↓↓↓
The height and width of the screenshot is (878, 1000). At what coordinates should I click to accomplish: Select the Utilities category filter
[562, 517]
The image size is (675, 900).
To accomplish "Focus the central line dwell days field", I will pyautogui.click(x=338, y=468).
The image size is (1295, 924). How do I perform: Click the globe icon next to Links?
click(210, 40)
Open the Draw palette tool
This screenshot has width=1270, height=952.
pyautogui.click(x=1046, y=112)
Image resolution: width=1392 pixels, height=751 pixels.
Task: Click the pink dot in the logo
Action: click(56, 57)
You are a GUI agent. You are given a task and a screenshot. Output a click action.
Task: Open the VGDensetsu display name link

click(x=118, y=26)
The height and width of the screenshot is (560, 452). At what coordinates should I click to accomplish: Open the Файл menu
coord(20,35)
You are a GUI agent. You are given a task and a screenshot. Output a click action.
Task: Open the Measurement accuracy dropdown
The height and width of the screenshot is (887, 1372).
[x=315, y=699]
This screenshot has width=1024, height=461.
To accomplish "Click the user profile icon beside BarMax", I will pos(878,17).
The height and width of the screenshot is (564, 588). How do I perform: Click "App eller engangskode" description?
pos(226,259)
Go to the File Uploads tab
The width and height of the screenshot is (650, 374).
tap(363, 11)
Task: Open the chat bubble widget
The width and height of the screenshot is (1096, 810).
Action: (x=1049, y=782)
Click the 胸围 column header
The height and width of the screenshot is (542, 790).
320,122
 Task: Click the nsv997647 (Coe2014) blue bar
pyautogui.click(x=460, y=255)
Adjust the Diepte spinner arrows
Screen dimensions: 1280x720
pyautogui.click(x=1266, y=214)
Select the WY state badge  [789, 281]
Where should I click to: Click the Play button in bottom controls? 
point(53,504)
↑↑↑
Keep only the lines from the one containing "The width and height of the screenshot is (1096, 810)." through the final line of the records, and transcribe them exactly.

The width and height of the screenshot is (1096, 810).
Action: (x=1049, y=782)
Click the 胸围 column header
The height and width of the screenshot is (542, 790).
320,122
 Task: Click the nsv997647 (Coe2014) blue bar
pyautogui.click(x=460, y=255)
Adjust the Diepte spinner arrows
Screen dimensions: 1280x720
pyautogui.click(x=1266, y=214)
Select the WY state badge  [789, 281]
Where should I click to: Click the Play button in bottom controls? 
point(53,504)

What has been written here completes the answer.